Au XIXe siècle, le caractère sacré du sein va perdurer, notamment à tra-
vers les révolutions qui émaillent ce siècle. Par exemple, avec son tableau
La Liberté guidant le peuple, qui est une allégorie de la révolution de
1830, Eugène Delacroix sacralise le sein avec au premier plan une
femme, figure par excellence de la liberté, à la poitrine nue. La liberté
étant une abstraction, elle est tout naturellement représentée sous les traits
d’une femme dans l’iconographie traditionnelle. Cette sacralisation du
sein se retrouve également chez Victor Hugo. Ainsi, dans L’homme qui rit,
un bébé est retrouvé dans la neige sur la poitrine de sa mère morte avec
une goutte de lait gelée, dit le texte. Le sein prend là toute sa dimension
sacrée. La mère nourricière accomplit l’acte nourricier jusque dans son
dernier souffle. Plus tard, dans son roman Quatrevingt-treize, Hugo
reprendra cette image du sein maternel, cette fois-ci tari. Le sein exprime
à lui seul le désarroi d’une mère qui ne peut nourrir sa progéniture. La
détresse qui s’exprime enveloppe là encore le sein d’une aura sacrée.

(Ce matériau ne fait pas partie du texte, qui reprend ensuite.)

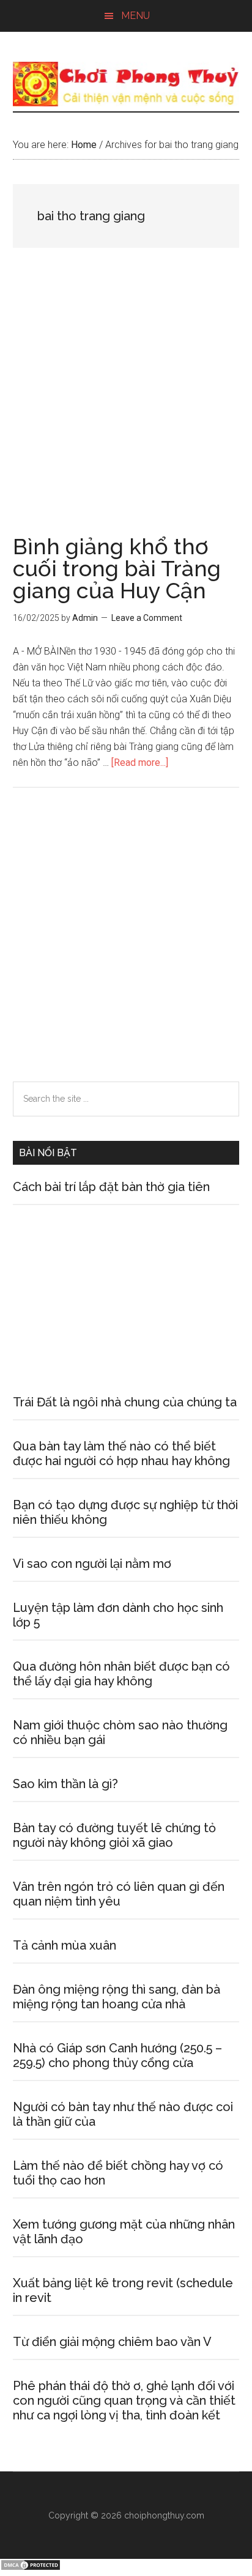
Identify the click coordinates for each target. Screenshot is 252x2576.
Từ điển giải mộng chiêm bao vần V (112, 2341)
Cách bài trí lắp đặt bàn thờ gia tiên (111, 1186)
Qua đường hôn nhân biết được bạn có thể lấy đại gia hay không (121, 1673)
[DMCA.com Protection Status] (30, 2568)
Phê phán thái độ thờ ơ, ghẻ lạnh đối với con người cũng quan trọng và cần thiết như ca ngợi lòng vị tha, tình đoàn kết (124, 2400)
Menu (135, 15)
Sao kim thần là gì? (65, 1783)
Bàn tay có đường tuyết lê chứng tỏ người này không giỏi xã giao (114, 1835)
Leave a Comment (146, 618)
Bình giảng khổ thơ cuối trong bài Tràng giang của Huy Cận (117, 568)
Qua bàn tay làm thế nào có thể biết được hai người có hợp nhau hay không (121, 1453)
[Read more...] (139, 762)
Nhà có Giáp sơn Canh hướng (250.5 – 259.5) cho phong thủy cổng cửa (117, 2055)
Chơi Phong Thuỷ (126, 83)
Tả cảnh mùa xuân (64, 1945)
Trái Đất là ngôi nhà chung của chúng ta (125, 1402)
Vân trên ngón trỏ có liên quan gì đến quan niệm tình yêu (118, 1894)
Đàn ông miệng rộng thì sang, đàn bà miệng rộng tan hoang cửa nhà (116, 1996)
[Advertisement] (126, 404)
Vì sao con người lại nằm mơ (92, 1563)
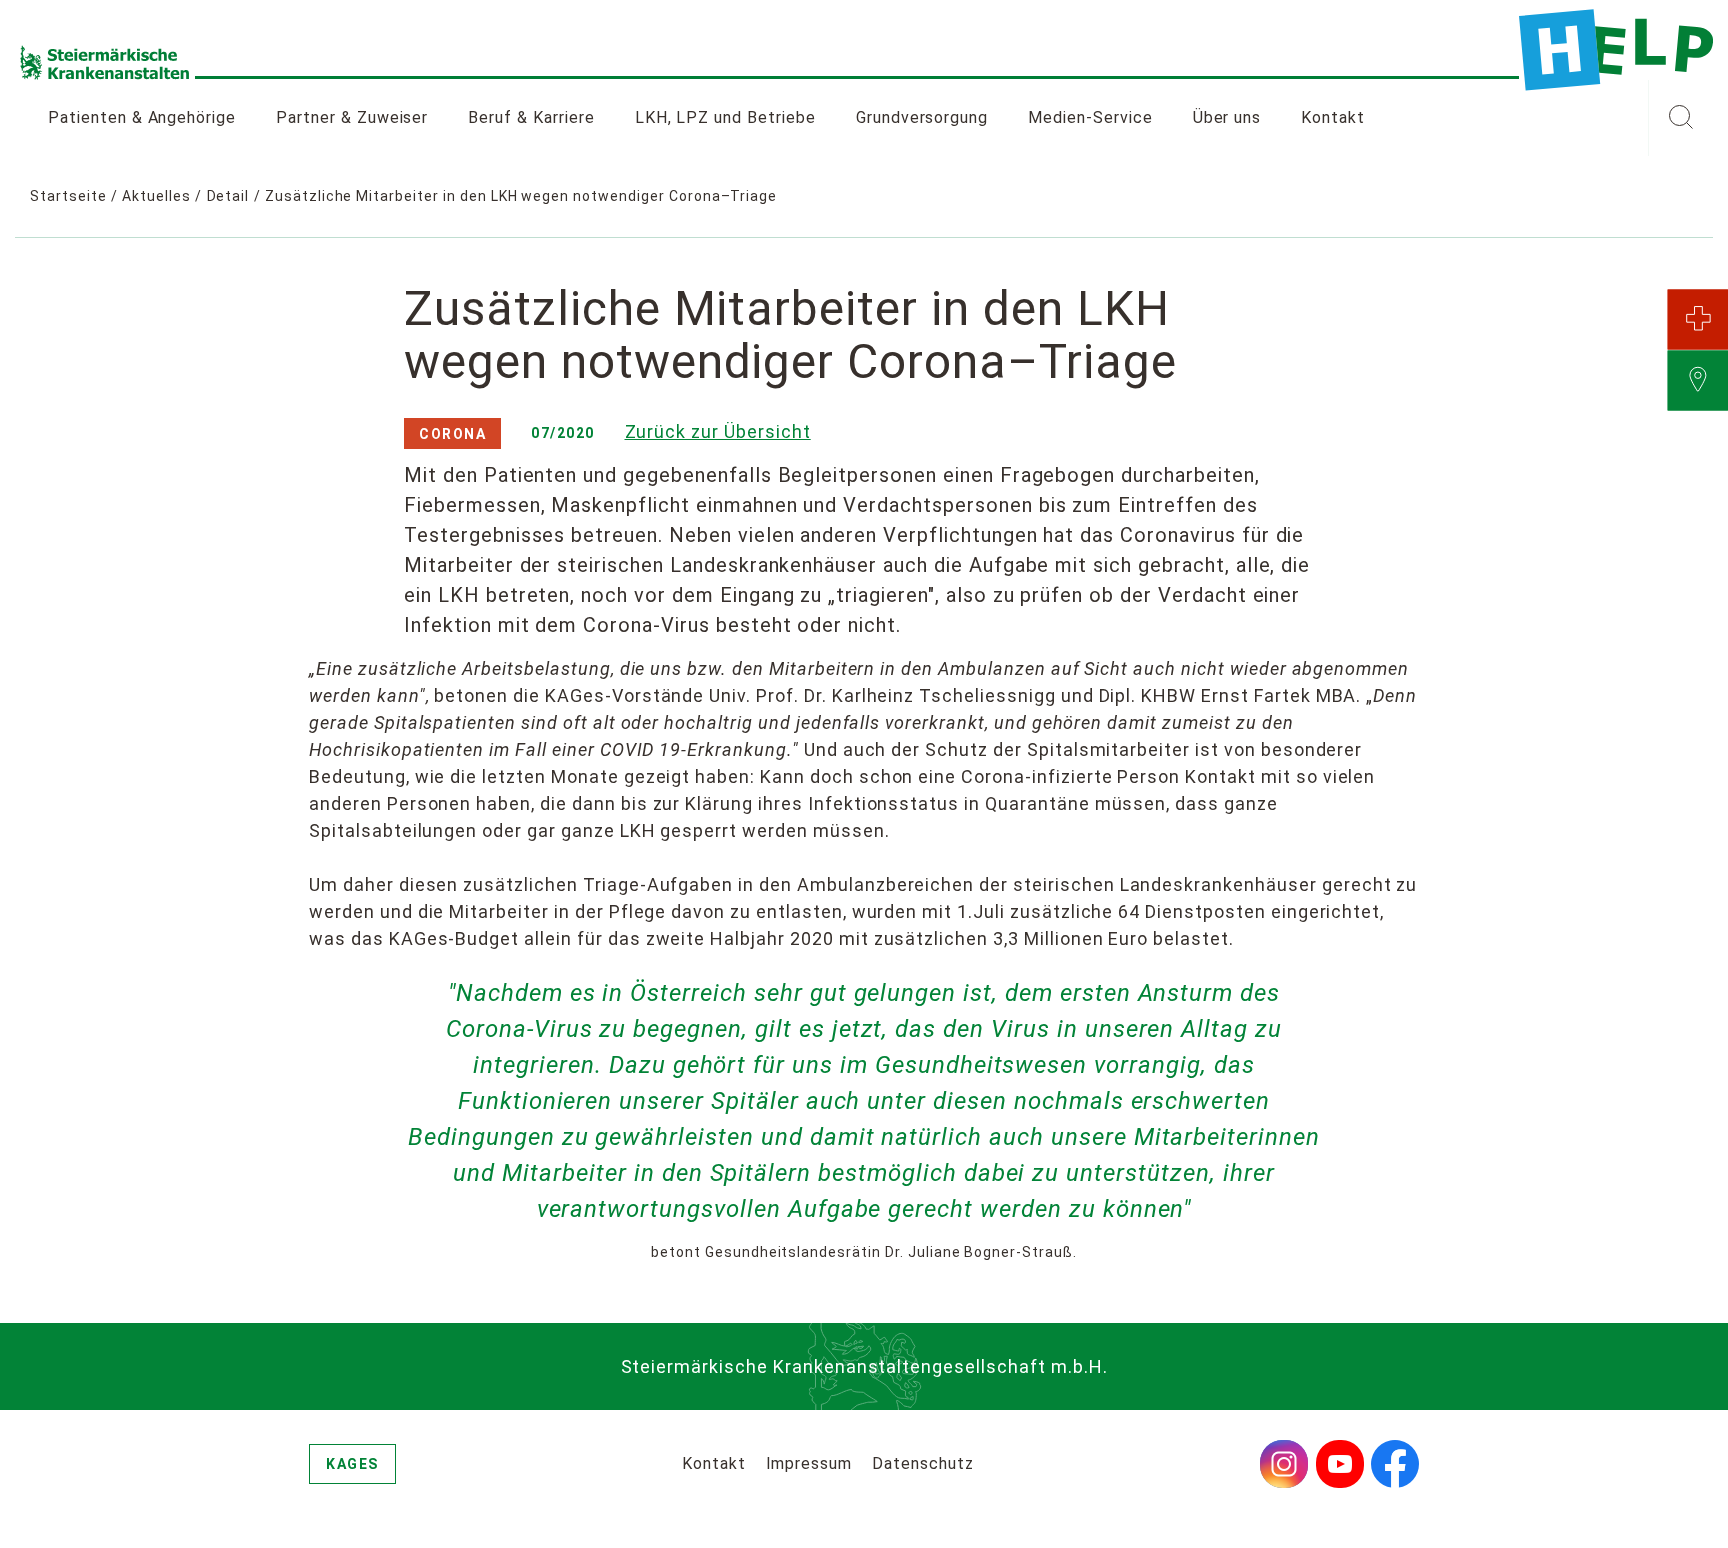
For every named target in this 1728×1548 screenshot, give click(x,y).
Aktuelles (156, 196)
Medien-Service (1090, 117)
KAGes (352, 1464)
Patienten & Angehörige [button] (142, 117)
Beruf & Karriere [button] (531, 117)
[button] (1680, 118)
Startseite (68, 196)
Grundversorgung (922, 117)
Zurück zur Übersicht (718, 431)
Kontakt (1333, 117)
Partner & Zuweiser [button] (352, 117)
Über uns (1227, 117)
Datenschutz (923, 1463)
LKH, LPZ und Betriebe (725, 117)
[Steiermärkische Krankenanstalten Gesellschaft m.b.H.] (1616, 50)
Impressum (809, 1463)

La littérature, comme la peinture, est remplie de scènes d’allaitement.
Dans le même temps, caricatures et affiches de propagande exposent la
poitrine féminine. En 1848, Daumier, dans La République nourrit ses
enfants et les instruit, charité d’inspiration romaine et chrétienne, réunit,
à travers une allégorie de la République, les attributs de la femme protec-
trice et de la mère nourricière pour le peuple.
Avec la Commune s’affirme le culte de la combattante révolutionnaire
qui symbolise, avec sa poitrine dénudée, l’abondance.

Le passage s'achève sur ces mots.